IMAGES DE RÊVE

Publié le 11 Février 2018

Elle ressent comme une douce piqûre au niveau des épaules.
Un   léger   frémissement  qui   ondule, l’inonde en   partie. Joie   et   douleur,   un  cocktail explosif, sa quête permanente. Comme un flash dans les circuits.
Le   tapis se déroule   sous   ses   pieds   nus.   Elle   s'allonge   et   se   détend,   déplie   ses  doigts comme pour mieux s'ancrer dans le sol.
Le   son   aérien   d'un   bol   tibétain   légèrement   effleuré.   Une   journée   trop   lourde  pour   garder   les   yeux   ouverts.  
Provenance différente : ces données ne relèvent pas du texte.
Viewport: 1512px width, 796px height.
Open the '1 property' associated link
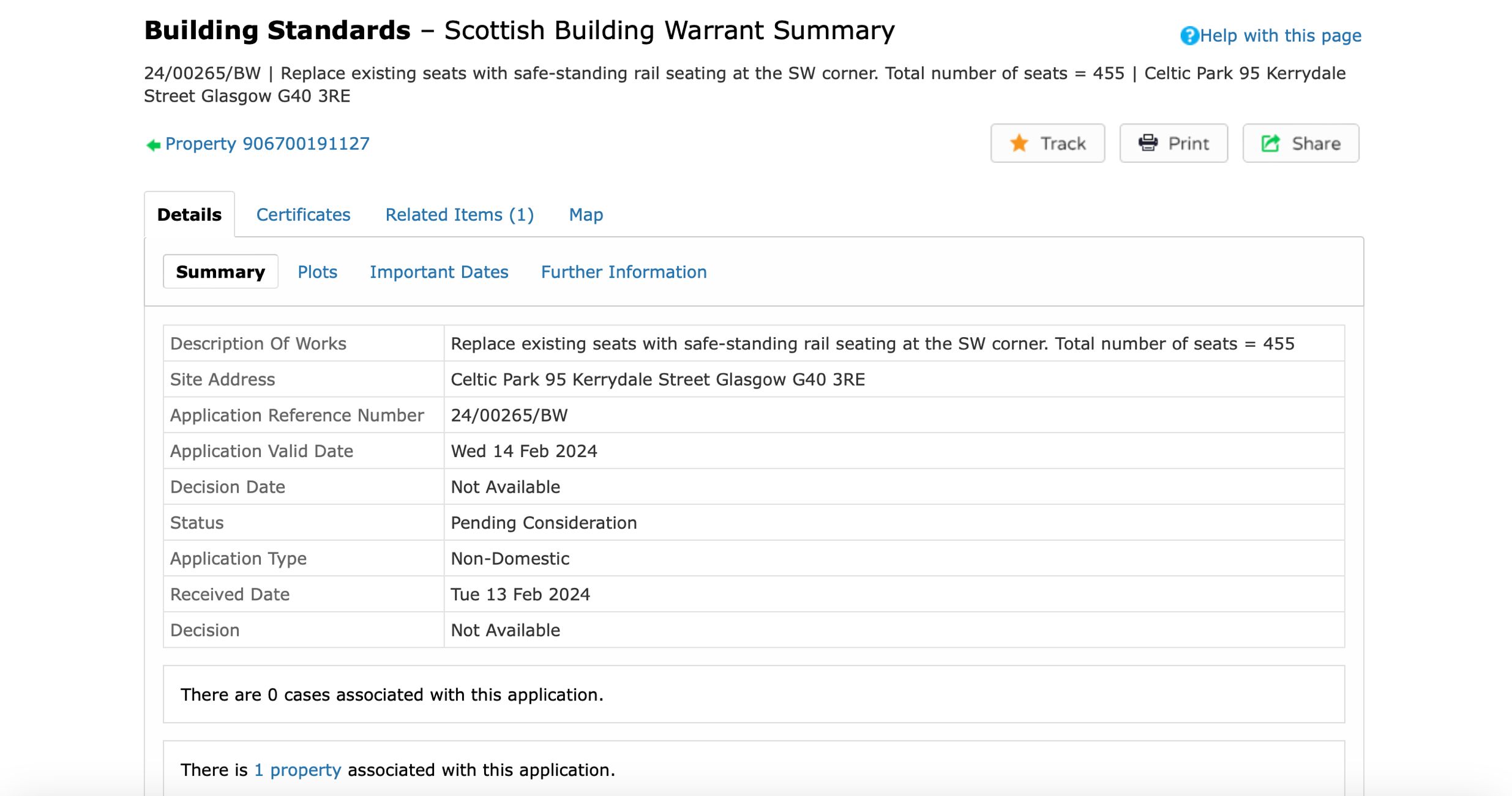[x=298, y=770]
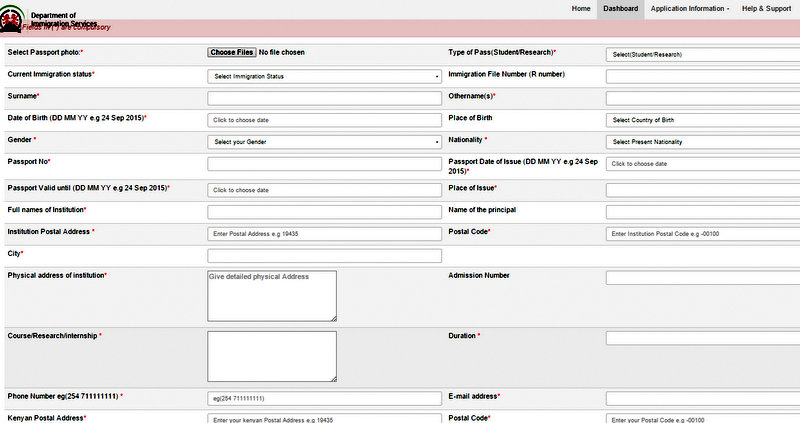Open the Type of Pass dropdown
800x423 pixels.
[702, 54]
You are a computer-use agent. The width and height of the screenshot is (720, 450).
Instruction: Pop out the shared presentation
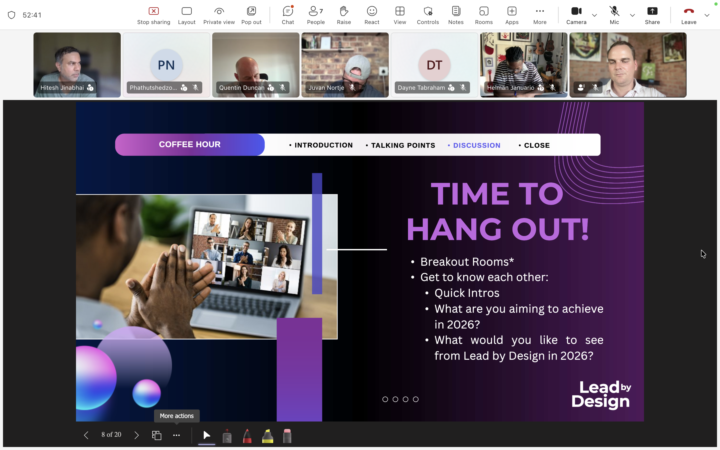point(251,14)
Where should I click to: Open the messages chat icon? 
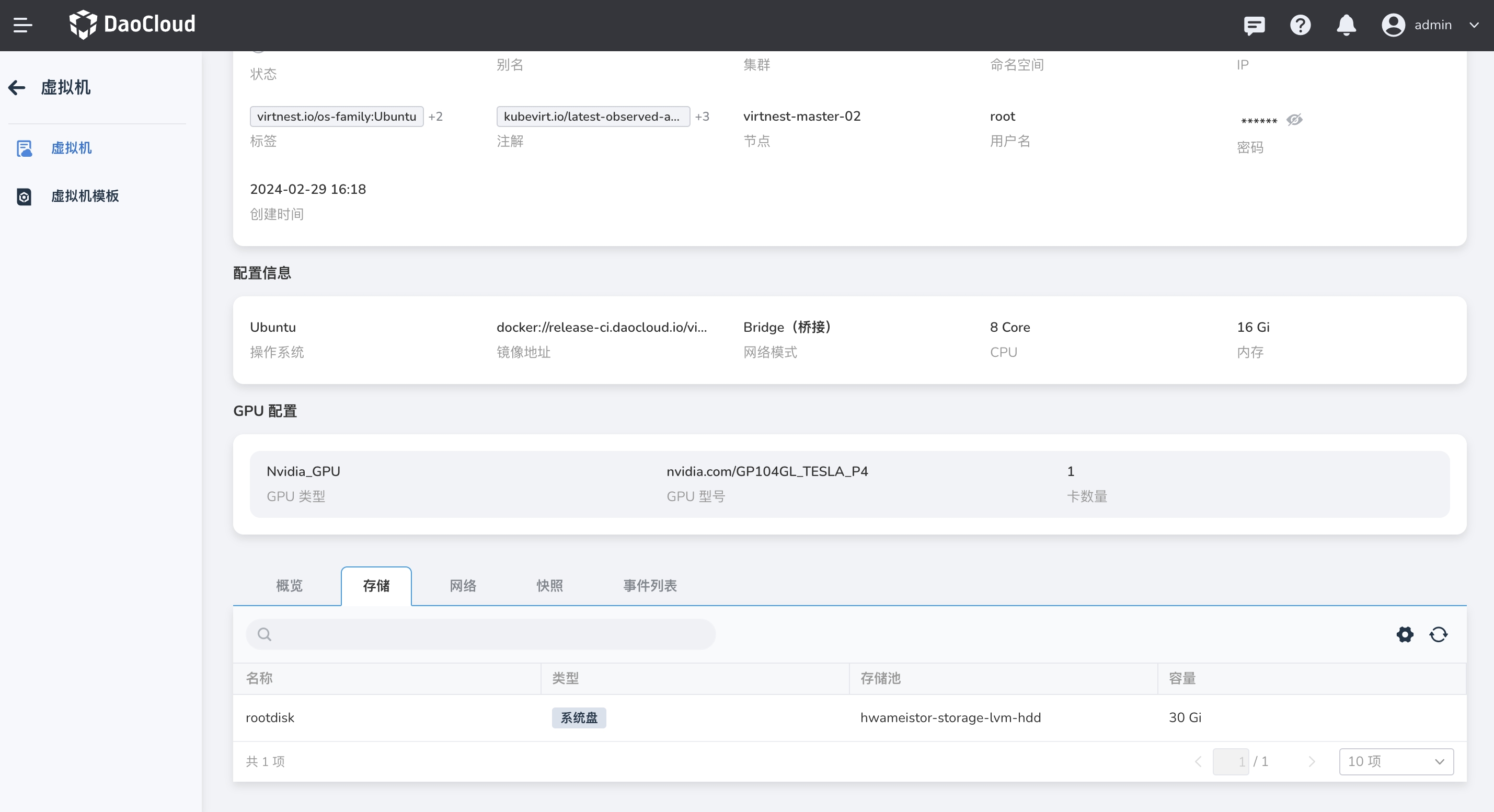coord(1254,25)
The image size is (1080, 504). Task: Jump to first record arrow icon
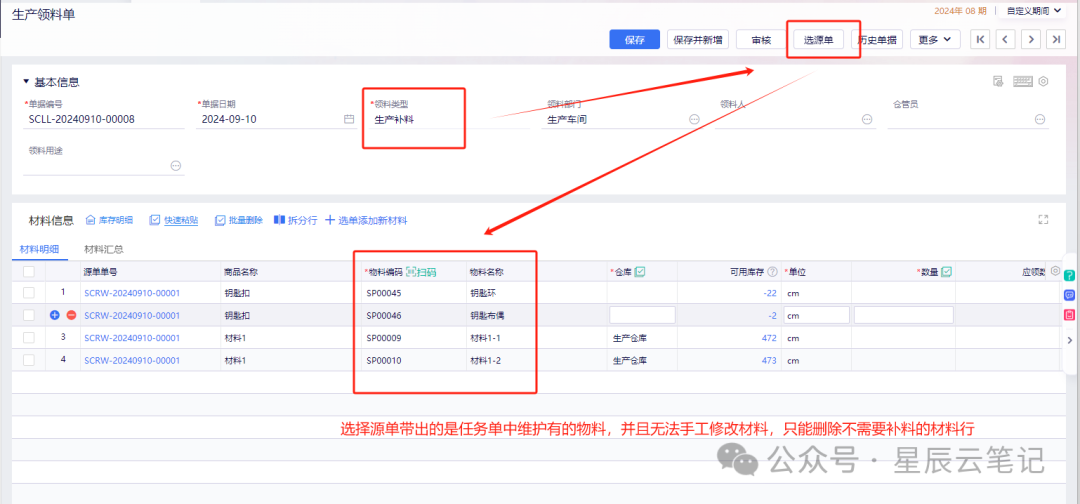point(980,40)
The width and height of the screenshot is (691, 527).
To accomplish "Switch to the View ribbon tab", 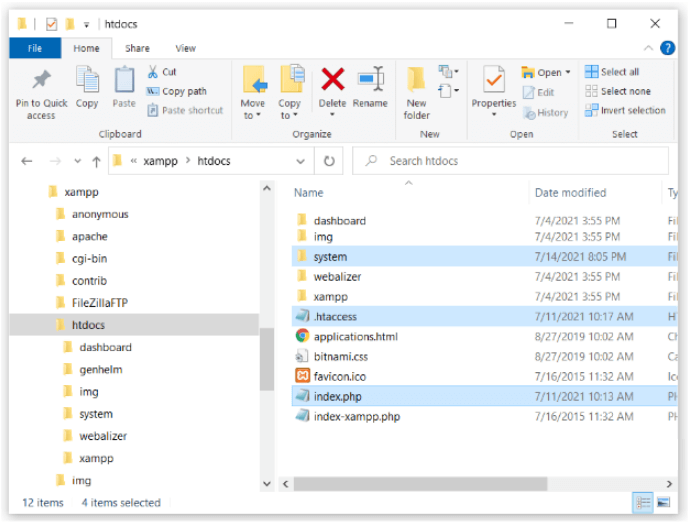I will point(185,48).
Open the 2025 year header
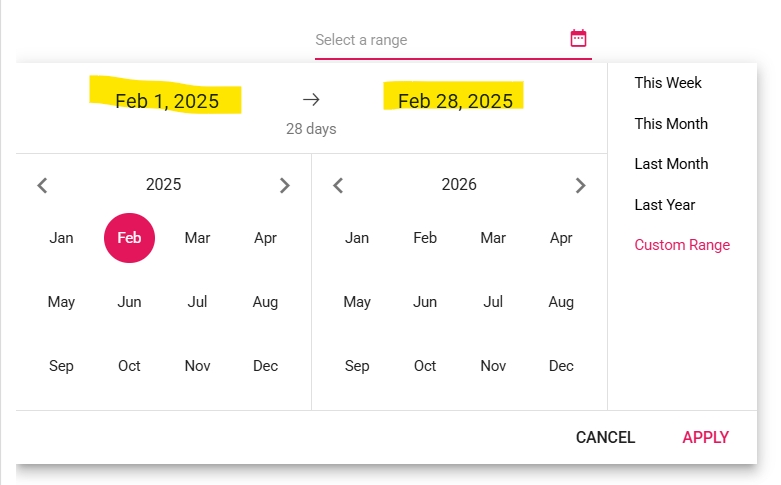The height and width of the screenshot is (485, 781). (x=163, y=185)
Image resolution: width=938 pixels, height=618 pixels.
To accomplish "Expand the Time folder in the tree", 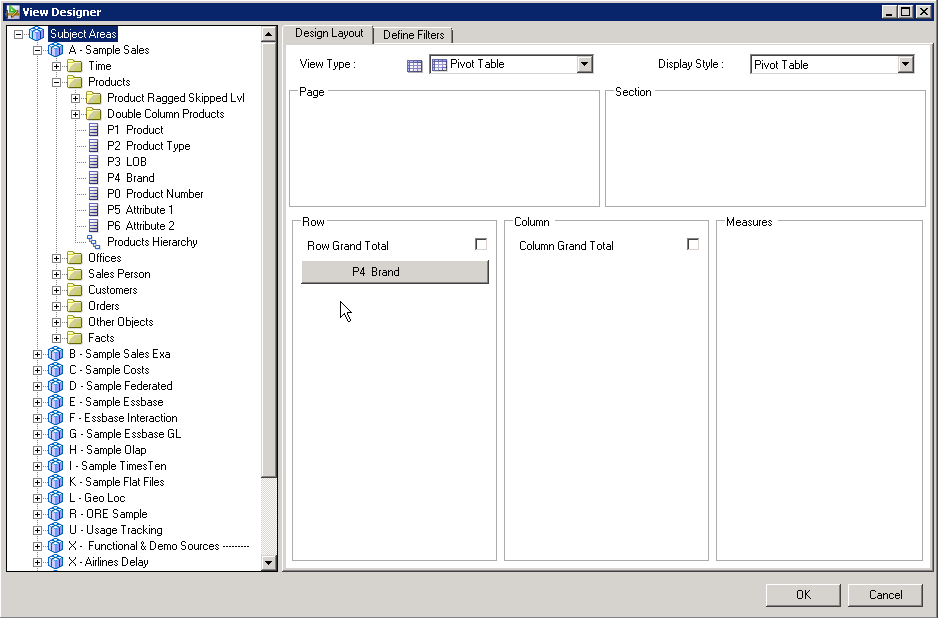I will click(x=57, y=65).
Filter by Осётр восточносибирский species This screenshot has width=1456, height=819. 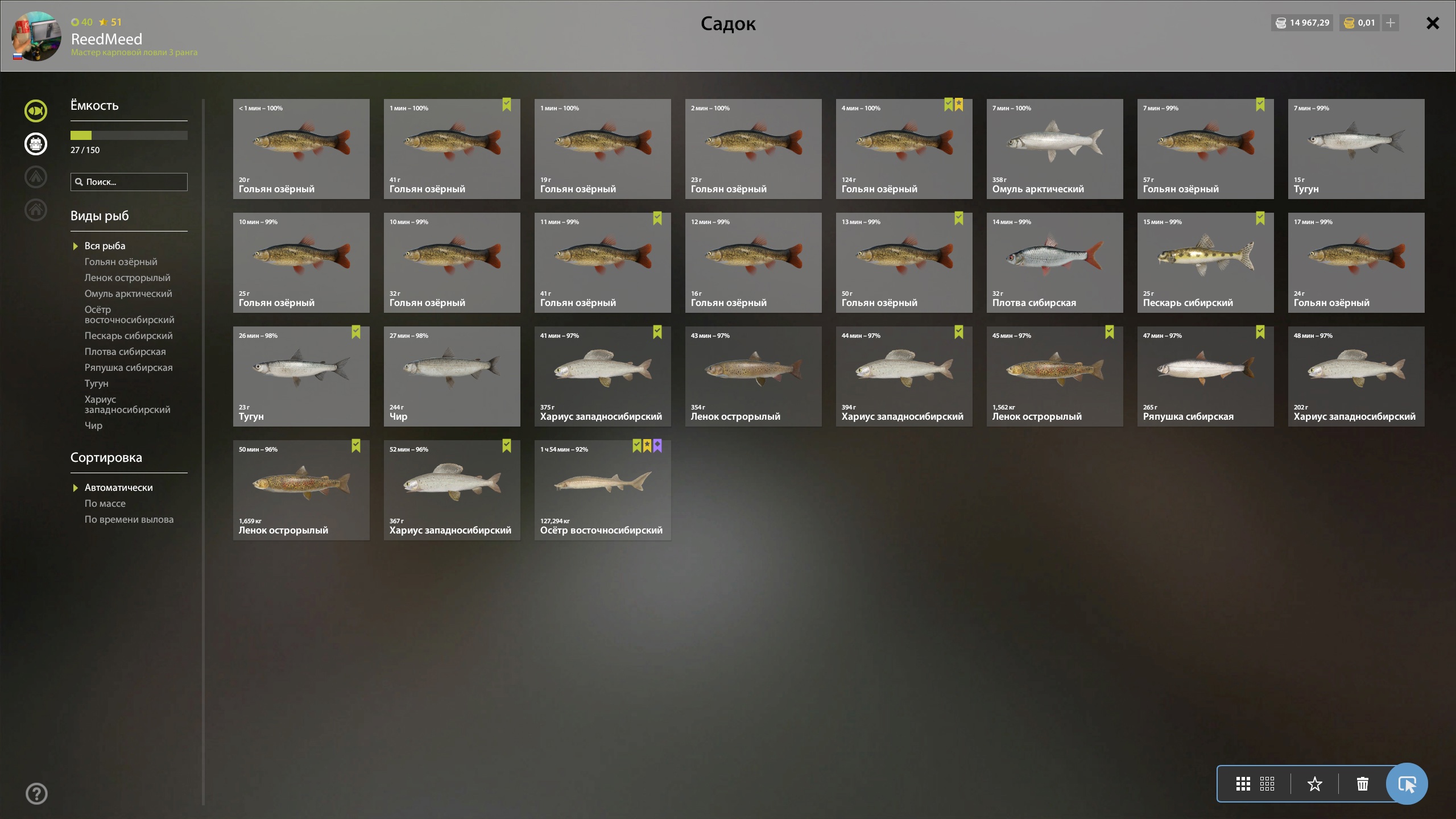(129, 315)
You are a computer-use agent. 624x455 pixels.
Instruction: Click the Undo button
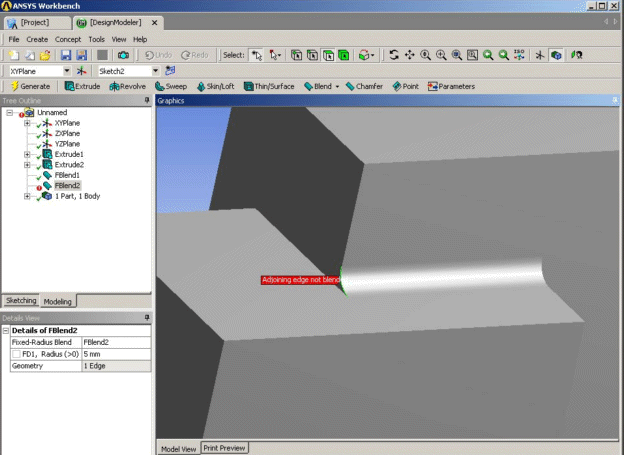tap(157, 55)
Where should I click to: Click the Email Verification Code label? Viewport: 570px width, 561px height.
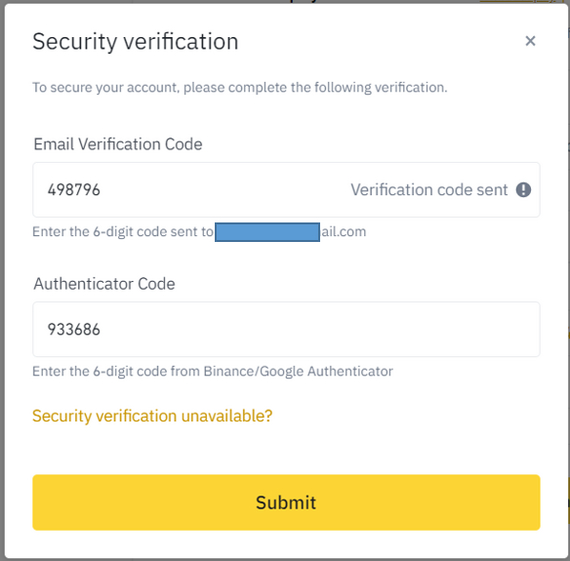[x=118, y=144]
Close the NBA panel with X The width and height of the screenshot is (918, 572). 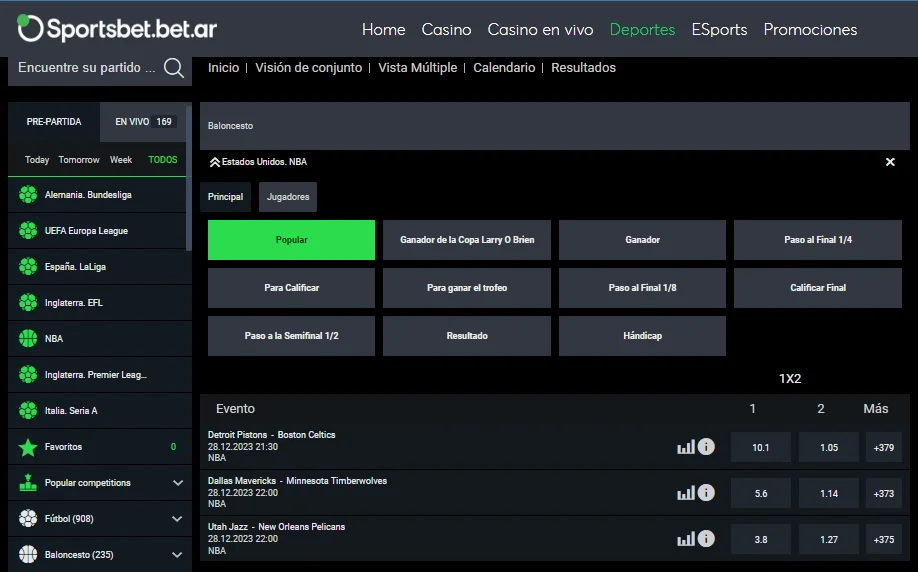890,162
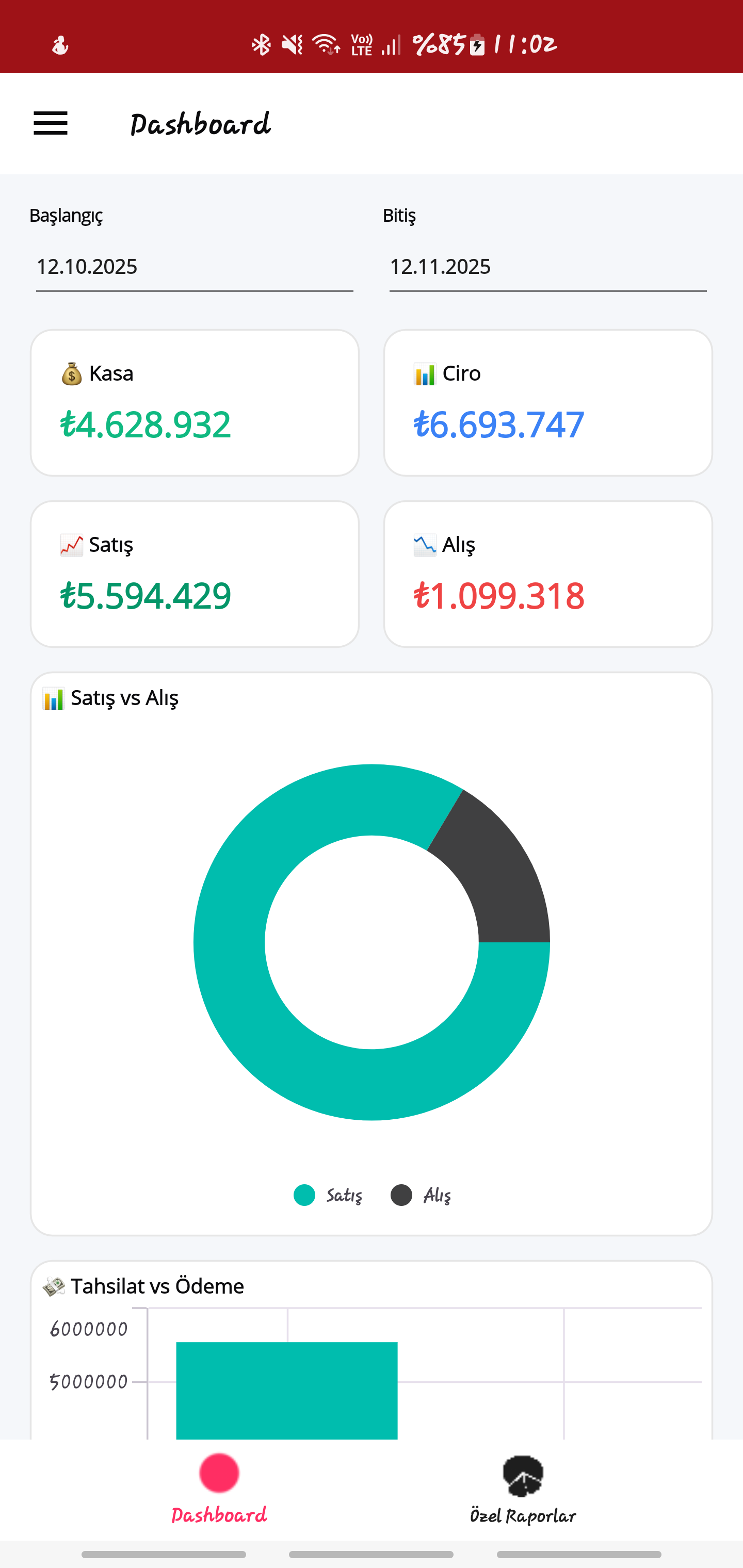743x1568 pixels.
Task: Tap the battery indicator in status bar
Action: click(x=477, y=45)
Le   bol   s'envole,   s'affole,   les   notes   sont   en   elle, au-dessus, se mêlent, s’emmêlent.
Elle   est...un   orteil,   malicieux,   qui   la   conduit   vers   le   genou,   puis   remonte   le courant   vers   la   cuisse,   les   hanches..   Ces   hanches   qui   balancent   au   rythme   de   la vie, ces mains qui les entourent, et cet œil rieur...
Le   bol   a   fini   de   chanter,   écourtant   le   voyage.   Elle   se   sent   apaisée,   épuisée.   Mais comment   oublier.   Ce   matin,   les   obsèques.   Comme   une   éternité.   La   chaleur   du Temple où s'encombre   la   foule.   Tant   de   gens   les   yeux   lourds...Voir   encore   son sourire   et   ses   mains   en   offrande.   Une   offrande..   le   pasteur   et   sa   voix   grave,   les mots   simples   et   justes,   l'hommage   vibrant   de   sa   fille,   la   voix   de   Barbara,   le choral   de   Bach.   Les   jeunes   blacks,   cheveux   tatoués,   portent   son   corps   en silence..
Un   soubresaut..   Flo   lui   passe   la   main   sur   l'épaule,   accompagne   son   éveil,   pose le bol, allume l'encens.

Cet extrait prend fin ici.